Stream: implementers
Topic: DSTU2 / STU3 Prescriber
Dave Barnet (Jul 14 2017 at 14:09):
I'm getting a bit confused about what has happened to the DSTU2 MedicationOrder prescriber in STU3. The equivalent resource in STU3 seems to be MedicationRequest. There's no explicit Prescriber in MedicationRequest as there was in DSTU2 MedicationOrder. The nearest thing in MedicationRequest I can see is the requestor\agent. However, the agent can be one of Practitioner; Organization; Patient; RelatedPerson or Device, with the description being "Who ordered the initial medication(s)". The description for requestor reads "The individual, organization or device that initiated the request and has responsibility for its activation." . The description for the requester\agent reads "The healthcare professional responsible for authorizing the initial prescription.". The Search Parameters description for requester.agent reads "Returns prescriptions prescribed by this prescriber". So, is the agent the person (or thing) that ordered the initial medication, do they have responsibility for its activation, and is the agent indeed the Prescriber (can a Patient or RelatedPerson really be a Prescriber?).

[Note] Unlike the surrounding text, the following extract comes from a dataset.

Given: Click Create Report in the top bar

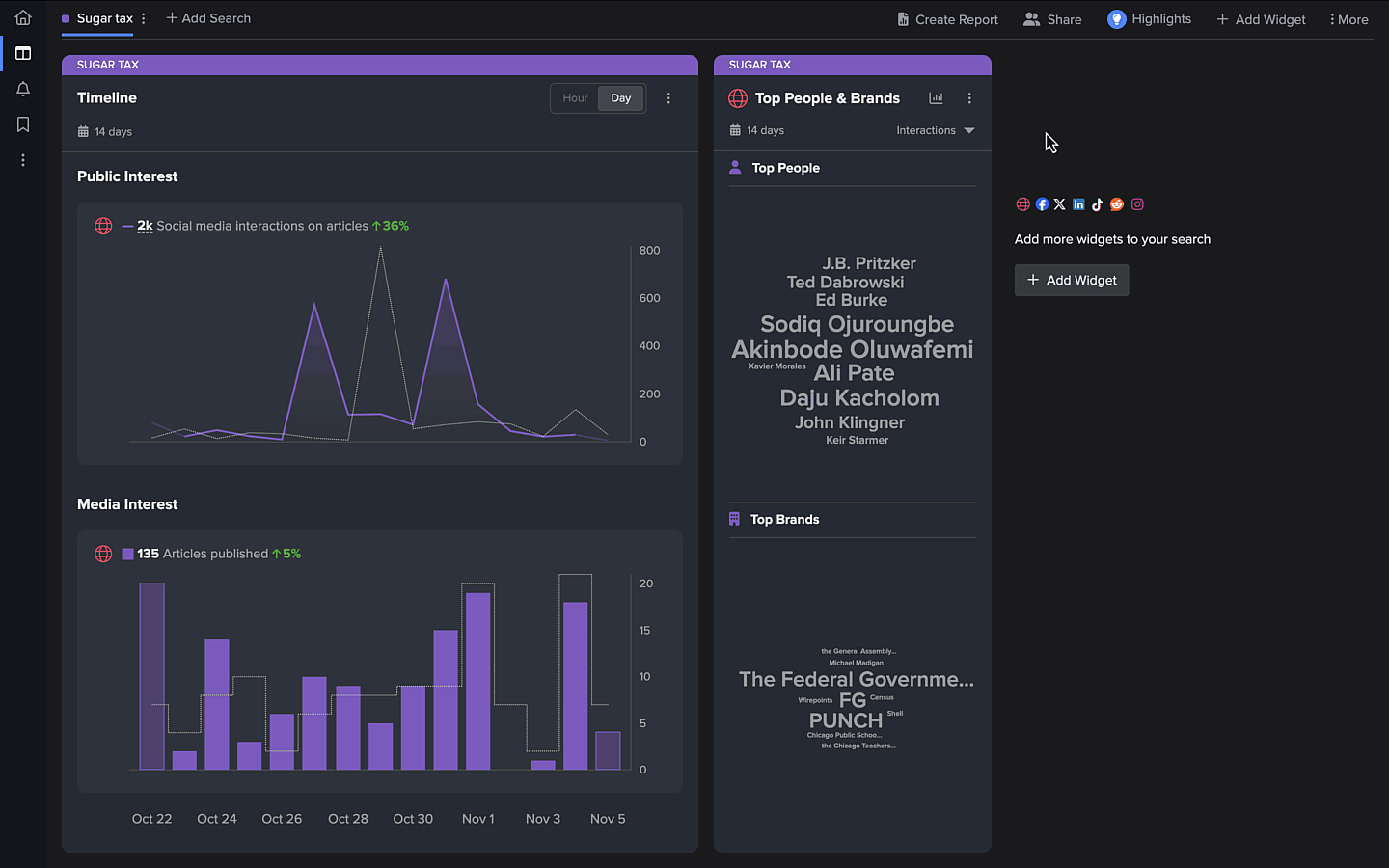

Hope you can clear up this confusion.
Lloyd McKenzie (Jul 14 2017 at 14:15):
If you're dealing with a proper order (MedicationRequest.intent = 'order' or one of its specializations) then I'd expect the MedicationRequest.requestor to always be a Practitioner. But for recommendations/plans, it could be a broader set of people as recommendations can come from devices (decision-support apps), patients or family members or generic organizations.
Abbie Watson (Sep 25 2017 at 02:40):
Yes, can anybody give some advice on where to find some documentation on the DTSU2 vs STU3 change from MedicationOrder to MedicationRequest? We started implementing the Argonaut specs last year, and to this date, Epic and Cerner are still on DTSU2, so are supporting MedicationOrder as their specific API. Yet, FHIR has moved onto STU3 and no longer supports MedicationOrder. We've managed to do a complete full-stack implement of 12 of the 13 resources supported by both Epic and Cerner (database to UI), and are moving to MedicationOrder. But now we're debating on whether it makes sense to implement a v1.6.0 schema when we're trying to keep to v3.0.1 schemas.
Lloyd McKenzie (Sep 25 2017 at 03:36):
What sort of documentation are you looking for? Rationale for the change? List of accompanying changes?
Abbie Watson (Sep 25 2017 at 05:44):
Either of those would be great. Accompanying changes for the day-to-day implementation stuff.
But there's also the bigger question of what happens if/when the ONC approves Epic/Cerner submissions with DTSU2? I doubt such documentation exists, but I guess I'm looking for guidelines on how to approach implementation since there seems to be Epic/Cerner who are either lagging or exercising their market positions to define MedicationOrder as the U.S. national standard; while HL7 is moving ahead and defining MedicationRequest as the international standard. This plays into their App Store strategies as well. If the Epic App Orchard requires DTSU2 to get into that market; suddenly there's a whole bunch of financial incentive to stick with v1.6.0 instead of implementing to v3.0.1. But maybe they're going to move ahead with v3.0.1 and are just being slow? So many questions....
Lloyd McKenzie (Sep 25 2017 at 05:49):
I'm not sure what Epic and Cerner's plans are with respect to timelines for moving to newer versions of FHIR, however I'm not aware they've given any intention to not move to a newer version eventually. (And in fact, some of the changes in R3 and R4 have come at their request.) So I would anticipate their migration eventually. The changes can be seen in the R2 Diff tab of the MedicationRequest resource in R3. The change in name was driven by the scope of the resource and a desire to avoid confusion. The resource is used not only for orders, but also for plans and proposals. It was felt that retaining the name "Order" in the resource would have been misleading. (The same rationale applies to the various other 'request' resources.)
Jenni Syed (Sep 25 2017 at 15:54):
From a Cerner perspective, we'll be running both a DSTU 2 and STU 3 endpoint for a while, once we start getting STU 3 out the door (just like we did for May Ballot DSTU 2 and DSTU 2 final for a while).
Jenni Syed (Sep 25 2017 at 15:55):
We will have to re-certify STU 3, unfortunately. :) We'll be using the US-FHIR-Core profiles for STU 3.